Sans même un soupçon de doute, Jeandler a trouvé. Impressionnant!
Bien entendu, le libellé de l’énigme jouait avec l’âme…Ah! L’âme! L’âme des violons, tout d’abord. Cachée, mystérieuse, puisque sans elle, on s’en doute, les vibrations des sanglots longs nous toucheraient bien peu. Et pourtant! Bien tangible et concrète, cette âme, puisqu’il s’agit d’une petite pièce cylindrique en bois…

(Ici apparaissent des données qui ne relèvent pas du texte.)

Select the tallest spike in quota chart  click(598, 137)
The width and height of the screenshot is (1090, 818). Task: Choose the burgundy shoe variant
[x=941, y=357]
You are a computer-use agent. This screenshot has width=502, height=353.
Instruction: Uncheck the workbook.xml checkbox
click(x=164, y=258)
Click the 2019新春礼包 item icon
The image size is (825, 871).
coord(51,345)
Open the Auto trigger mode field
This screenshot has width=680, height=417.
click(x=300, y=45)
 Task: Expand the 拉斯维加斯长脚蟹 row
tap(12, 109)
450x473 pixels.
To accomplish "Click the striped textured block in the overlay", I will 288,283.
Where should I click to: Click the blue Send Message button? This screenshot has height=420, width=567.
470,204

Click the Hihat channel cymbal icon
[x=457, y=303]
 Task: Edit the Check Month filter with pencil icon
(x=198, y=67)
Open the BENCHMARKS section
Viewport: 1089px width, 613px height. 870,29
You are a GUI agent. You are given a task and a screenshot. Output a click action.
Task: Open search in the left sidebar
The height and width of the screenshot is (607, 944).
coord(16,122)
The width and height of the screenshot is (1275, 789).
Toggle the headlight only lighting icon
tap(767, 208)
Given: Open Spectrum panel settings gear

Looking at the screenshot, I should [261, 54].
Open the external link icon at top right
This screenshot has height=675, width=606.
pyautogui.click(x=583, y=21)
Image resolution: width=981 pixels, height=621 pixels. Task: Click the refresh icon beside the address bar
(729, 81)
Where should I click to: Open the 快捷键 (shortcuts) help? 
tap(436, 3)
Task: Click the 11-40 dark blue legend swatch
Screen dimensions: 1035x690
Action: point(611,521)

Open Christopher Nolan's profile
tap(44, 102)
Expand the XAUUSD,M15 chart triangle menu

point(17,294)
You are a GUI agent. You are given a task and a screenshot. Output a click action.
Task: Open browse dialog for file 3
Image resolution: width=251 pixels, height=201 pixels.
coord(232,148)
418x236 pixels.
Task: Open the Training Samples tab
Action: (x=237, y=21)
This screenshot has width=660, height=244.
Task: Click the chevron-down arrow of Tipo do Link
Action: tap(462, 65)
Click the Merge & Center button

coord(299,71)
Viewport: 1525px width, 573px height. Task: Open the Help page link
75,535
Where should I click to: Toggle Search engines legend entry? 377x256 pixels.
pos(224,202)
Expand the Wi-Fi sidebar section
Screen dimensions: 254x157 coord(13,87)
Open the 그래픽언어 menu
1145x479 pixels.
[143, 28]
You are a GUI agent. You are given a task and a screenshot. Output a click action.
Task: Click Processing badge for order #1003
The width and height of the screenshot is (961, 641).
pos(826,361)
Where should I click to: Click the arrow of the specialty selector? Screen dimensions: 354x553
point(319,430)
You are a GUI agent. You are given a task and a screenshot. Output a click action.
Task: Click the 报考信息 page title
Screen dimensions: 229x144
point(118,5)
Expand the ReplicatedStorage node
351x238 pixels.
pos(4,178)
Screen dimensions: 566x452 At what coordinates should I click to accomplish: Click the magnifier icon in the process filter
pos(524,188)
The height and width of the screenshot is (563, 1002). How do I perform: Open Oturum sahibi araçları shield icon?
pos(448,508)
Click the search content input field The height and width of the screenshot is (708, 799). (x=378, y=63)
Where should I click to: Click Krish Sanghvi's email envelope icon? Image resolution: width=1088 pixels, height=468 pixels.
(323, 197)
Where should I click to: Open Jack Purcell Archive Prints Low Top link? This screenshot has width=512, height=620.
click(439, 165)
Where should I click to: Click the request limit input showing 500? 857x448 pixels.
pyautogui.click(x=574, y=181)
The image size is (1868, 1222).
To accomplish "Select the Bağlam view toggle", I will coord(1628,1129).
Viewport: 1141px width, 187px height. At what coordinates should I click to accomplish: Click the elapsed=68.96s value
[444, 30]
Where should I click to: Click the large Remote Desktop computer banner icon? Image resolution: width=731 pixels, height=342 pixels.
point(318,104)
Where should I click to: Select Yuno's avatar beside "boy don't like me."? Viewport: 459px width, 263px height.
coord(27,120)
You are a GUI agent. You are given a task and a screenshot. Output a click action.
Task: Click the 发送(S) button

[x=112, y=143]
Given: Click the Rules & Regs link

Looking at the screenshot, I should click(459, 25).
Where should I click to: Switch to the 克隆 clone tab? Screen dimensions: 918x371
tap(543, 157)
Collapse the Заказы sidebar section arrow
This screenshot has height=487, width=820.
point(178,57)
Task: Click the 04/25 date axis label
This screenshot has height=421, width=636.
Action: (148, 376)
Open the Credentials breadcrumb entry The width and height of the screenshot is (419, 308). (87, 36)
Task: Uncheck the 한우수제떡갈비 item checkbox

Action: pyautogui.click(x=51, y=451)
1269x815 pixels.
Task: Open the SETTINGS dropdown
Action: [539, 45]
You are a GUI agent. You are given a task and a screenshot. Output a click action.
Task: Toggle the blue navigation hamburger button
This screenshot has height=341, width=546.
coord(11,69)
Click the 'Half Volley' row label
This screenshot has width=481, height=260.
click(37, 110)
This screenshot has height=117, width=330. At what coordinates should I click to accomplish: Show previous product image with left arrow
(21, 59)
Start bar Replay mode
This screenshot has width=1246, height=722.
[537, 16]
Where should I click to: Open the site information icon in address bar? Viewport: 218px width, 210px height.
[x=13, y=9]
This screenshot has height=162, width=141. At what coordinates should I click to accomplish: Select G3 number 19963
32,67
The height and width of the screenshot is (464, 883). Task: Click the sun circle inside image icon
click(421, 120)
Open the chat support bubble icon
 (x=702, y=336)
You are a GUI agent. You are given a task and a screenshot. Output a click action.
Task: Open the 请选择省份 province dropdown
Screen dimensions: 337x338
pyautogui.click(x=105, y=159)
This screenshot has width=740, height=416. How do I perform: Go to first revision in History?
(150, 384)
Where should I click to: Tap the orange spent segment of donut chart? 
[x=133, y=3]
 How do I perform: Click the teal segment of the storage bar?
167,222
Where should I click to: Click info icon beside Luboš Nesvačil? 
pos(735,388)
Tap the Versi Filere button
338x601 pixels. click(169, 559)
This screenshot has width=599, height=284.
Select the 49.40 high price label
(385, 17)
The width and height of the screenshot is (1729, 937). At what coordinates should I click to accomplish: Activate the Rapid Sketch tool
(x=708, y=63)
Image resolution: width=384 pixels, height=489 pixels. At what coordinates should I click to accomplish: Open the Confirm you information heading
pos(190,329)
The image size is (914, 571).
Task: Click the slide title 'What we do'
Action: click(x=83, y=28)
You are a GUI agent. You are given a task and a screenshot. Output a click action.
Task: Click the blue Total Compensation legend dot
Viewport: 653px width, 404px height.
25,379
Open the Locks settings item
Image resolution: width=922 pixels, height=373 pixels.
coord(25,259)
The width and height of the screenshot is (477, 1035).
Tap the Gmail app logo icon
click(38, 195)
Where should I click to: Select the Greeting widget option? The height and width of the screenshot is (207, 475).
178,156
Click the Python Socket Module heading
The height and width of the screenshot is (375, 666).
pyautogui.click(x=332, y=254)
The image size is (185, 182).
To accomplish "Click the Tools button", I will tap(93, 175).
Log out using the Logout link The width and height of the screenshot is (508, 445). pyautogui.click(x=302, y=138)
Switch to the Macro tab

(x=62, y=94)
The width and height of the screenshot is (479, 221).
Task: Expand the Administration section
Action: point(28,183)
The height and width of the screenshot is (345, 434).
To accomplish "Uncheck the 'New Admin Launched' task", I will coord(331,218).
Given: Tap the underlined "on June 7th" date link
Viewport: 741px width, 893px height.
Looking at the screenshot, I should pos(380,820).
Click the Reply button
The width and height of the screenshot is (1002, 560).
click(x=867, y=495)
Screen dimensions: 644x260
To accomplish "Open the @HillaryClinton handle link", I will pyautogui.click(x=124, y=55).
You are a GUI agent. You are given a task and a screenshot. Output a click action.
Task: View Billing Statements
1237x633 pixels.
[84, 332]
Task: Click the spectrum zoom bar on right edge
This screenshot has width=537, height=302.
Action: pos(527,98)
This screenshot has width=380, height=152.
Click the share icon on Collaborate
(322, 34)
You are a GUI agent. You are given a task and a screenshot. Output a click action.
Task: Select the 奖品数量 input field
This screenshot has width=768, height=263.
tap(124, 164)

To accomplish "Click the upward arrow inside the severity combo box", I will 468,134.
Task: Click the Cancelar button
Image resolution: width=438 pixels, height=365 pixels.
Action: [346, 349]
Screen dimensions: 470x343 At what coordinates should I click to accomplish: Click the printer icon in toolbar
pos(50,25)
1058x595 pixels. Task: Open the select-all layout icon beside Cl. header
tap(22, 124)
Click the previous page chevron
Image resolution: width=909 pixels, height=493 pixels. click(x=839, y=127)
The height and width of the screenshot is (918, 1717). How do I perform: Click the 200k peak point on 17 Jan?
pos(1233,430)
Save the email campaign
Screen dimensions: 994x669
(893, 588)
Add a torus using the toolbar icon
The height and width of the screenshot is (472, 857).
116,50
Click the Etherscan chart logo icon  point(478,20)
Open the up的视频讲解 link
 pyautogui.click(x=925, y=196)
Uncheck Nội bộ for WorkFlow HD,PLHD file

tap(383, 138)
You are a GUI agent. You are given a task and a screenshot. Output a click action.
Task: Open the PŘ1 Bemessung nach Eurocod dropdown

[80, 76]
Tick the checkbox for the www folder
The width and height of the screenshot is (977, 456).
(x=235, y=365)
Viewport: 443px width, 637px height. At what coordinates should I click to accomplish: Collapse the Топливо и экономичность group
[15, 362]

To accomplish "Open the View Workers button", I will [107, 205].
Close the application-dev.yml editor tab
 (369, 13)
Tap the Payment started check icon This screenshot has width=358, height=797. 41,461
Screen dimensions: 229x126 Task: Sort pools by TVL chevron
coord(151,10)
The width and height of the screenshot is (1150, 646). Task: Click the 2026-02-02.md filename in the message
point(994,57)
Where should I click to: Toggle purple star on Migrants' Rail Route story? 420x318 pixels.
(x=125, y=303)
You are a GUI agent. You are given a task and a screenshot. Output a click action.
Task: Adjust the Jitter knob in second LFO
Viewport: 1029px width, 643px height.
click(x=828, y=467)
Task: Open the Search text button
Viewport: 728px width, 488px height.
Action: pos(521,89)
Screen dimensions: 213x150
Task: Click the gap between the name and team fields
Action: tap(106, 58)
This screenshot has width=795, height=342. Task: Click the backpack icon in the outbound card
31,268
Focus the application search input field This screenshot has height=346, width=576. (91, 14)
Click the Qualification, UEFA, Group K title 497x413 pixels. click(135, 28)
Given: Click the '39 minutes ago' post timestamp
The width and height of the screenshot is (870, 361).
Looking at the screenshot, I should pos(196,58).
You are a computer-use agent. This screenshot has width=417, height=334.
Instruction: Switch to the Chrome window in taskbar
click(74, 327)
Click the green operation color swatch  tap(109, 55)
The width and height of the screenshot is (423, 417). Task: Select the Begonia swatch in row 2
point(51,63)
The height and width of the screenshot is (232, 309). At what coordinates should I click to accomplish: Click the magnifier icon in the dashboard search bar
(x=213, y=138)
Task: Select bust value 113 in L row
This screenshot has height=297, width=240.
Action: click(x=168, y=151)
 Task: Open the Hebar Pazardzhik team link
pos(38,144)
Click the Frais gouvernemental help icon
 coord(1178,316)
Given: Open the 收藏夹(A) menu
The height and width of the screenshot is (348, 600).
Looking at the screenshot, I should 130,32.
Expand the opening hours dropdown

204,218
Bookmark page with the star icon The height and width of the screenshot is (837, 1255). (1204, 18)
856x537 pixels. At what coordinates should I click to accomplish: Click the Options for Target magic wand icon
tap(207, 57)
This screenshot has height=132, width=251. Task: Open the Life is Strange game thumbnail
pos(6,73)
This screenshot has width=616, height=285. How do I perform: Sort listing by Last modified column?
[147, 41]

Celles, “sans vie”, achetées, âmes mortes , renvoyaient à la manipulation opérée par Tchitchikov, le triste héros de Gogol (1809-1852). Dans son roman, l’âme ne répond pas à la définition de Platon: “un mouvement qui se meut soi-même” (Phèdre, 245c-246& ; Lois, X, 896a), ressemblant aux Idées, aux formes idéales, au divin. Non, il s’agit d’un terme administratif pour désigner les serfs d’une propriété dans la Russie des tsars.
Voici de quoi il s’agit:
“Tous les 5 ans l’empire russe procédait à un recensement de tous les serfs que chaque propriétaire possédait. Au bout de la 4ème année il y avait déjà des changements (morts et naissances). Administrativement les gens qui étaient morts étaient considérés comme vivants et leur propriétaire devait payer des impôts au vu de leur nombre. Le héros va sillonner la Russie profonde pour racheter à leurs propriétaires les âmes mortes sur lesquelles ils ne seront donc plus imposés. A la fin il se trouve à la tête d’une liste de gens qui officiellement sont vivants, il les hypothèquera à la banque et touchera ainsi une somme importante… L’intérêt de l’œuvre c’est la galerie de portraits, de personnages de la Russie profonde qui sont bien typés: tous font preuve de lâcheté dans ce marché qui est malhonnête. Ils ne sont pas beaux à voir, y compris le héros lui-même: mais lui au moins il le sait.”
Paragraphe emprunté à ce site
Le plus étonnant est que Gogol ne voulait nullement se montrer critique. Il souhaitait avant tout faire rire. Son oeuvre novatrice a porté bien au-delà et influencé les plus grands écrivains russes.